Le procès pour fraude fiscale d’un marchand d’art français accusé d’avoir caché des tableaux pour une valeur de 1,5 milliard $ aux Bahamas avec la complicité de la Banque Royale s’est ouvert en France hier.

La salle était bondée de curieux et de journalistes venus assister au procès très médiatisé du richissime marchand d’art Guy Wildenstein, ami personnel de Nicolas Sarkozy, au palais de justice de Paris.

Il est accusé de fraude fiscale et de blanchiment d’argent. Lui et d’autres membres de sa famille se font réclamer 550 millions d’euros (830 M$) par le fisc.

La Banque Royale du Canada, la plus grande banque canadienne, est accusée de complicité dans cette affaire qualifiée par la presse française de «Dallas-sur-Seine». Le quotidien Le Figaro parle, lui, de «redressement fiscal du siècle».

Des héritiers Wildenstein, une autre institution financière, deux avocats fiscalistes et un notaire sont aussi visés par les recours.

Hier, l’avocat de Wildenstein a tenté de faire avorter le procès en plaidant l’inconstitutionnalité des accusations portées par les autorités contre son client. Il a dit que son client ne pouvait pas être poursuivi au pénal tout en faisant en même temps l’objet d’une procédure civile du fisc.

Mystérieux trust

Le procès, qui doit durer trois semaines, pourrait lever le voile sur le fonctionnement d’un mystérieux trust de la Banque Royale aux Bahamas baptisé le Delta Trust (dont Wildenstein était client). Il pourrait aussi permettre de faire la lumière sur certaines activités obscures des grandes banques canadiennes dans les paradis fiscaux.

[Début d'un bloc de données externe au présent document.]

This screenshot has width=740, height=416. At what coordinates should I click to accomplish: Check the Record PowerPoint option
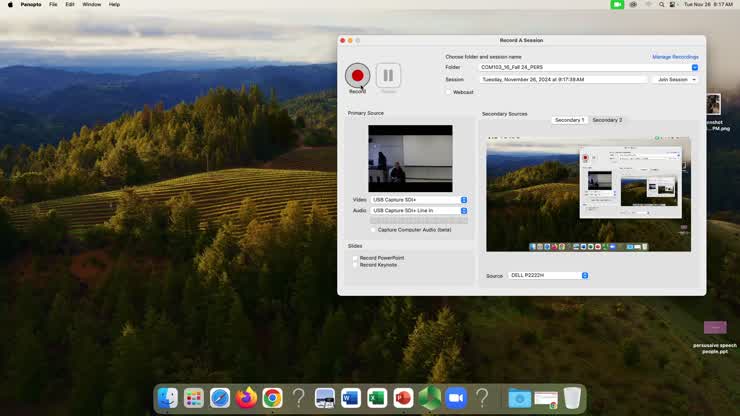pyautogui.click(x=355, y=258)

Selon des documents judiciaires qui ont été diffusés par plusieurs médias français, la Banque Royale aurait, pour Wildenstein, abrité aux Bahamas des tableaux de grands maîtres de la peinture européenne dont la valeur atteint la somme colossale d’un milliard d’euros.

Parmi ces tableaux figurent des œuvres de maîtres comme Fragonard, Picasso et Courbet.

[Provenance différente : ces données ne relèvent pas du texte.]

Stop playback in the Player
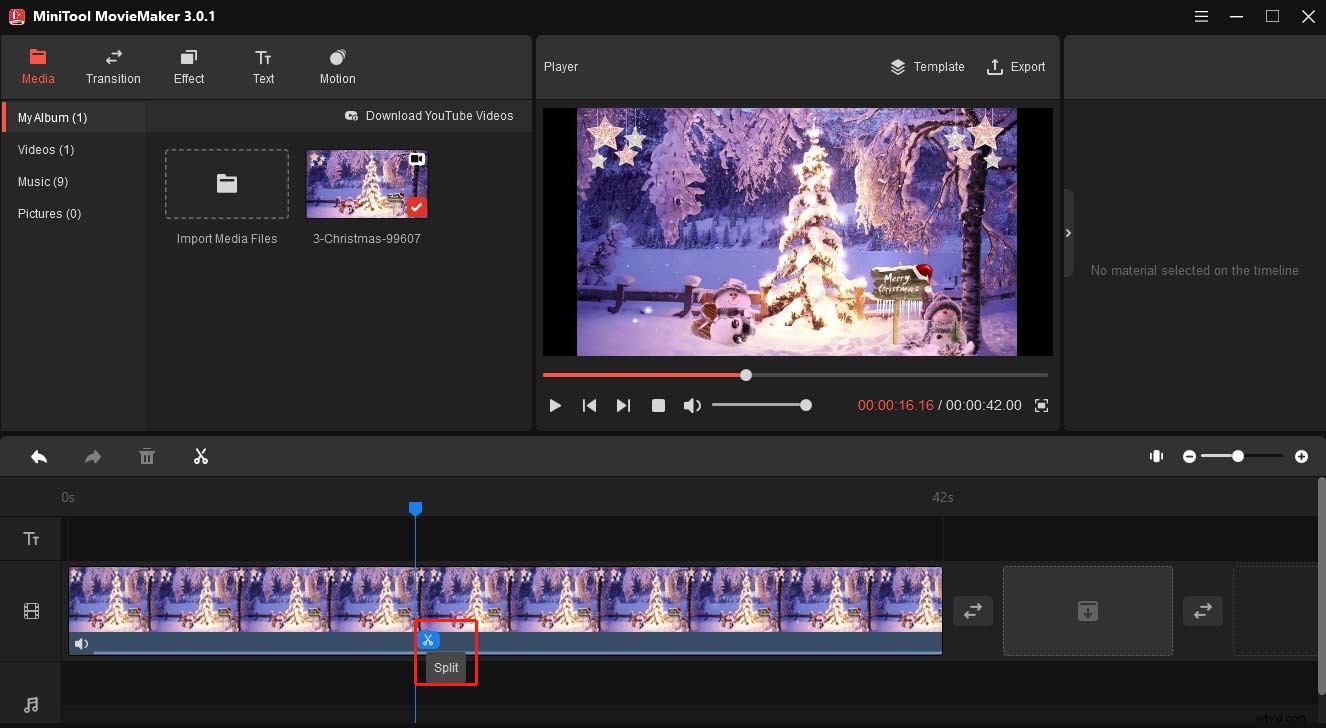 (658, 405)
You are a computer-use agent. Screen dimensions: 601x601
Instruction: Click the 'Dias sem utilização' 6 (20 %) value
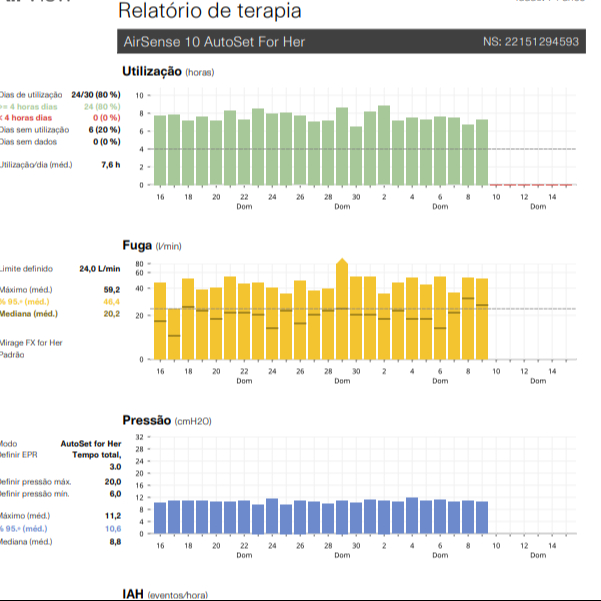coord(104,130)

Grâce au trust de la Royale, complètement opaque pour les autorités fiscales françaises, Wildenstein était en mesure de faire des transactions sans payer un sou d’impôt en France.

Allégations troublantes

Le quotidien Libération a cité hier des extraits d’une «ordonnance de renvoi» qui n’est pas publique.

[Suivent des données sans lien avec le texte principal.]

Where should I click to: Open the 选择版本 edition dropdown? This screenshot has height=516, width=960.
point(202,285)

«Il fallait puiser dans les trusts, mais sans les révéler au fisc français en apportant des justifications mensongères à ces arrivées d’argent», selon des allégations des magistrats français cités par Libération.

«Ce blanchiment [était] commis de manière habituelle depuis 2001, en bande organisée, avec le concours de notaires et d’avocats parisiens, de trustees d’État offshore et de protecteurs/ conseils suisses», disent-ils aussi.

La Banque Royale, par la voie de son porte-parole Denis Dubé, dit être innocente. «Il s’agit d’une question concernant un client relativement à une fiducie pour laquelle RBC Bahamas agit à titre de fiduciaire», nous a-t-il écrit il y a un mois.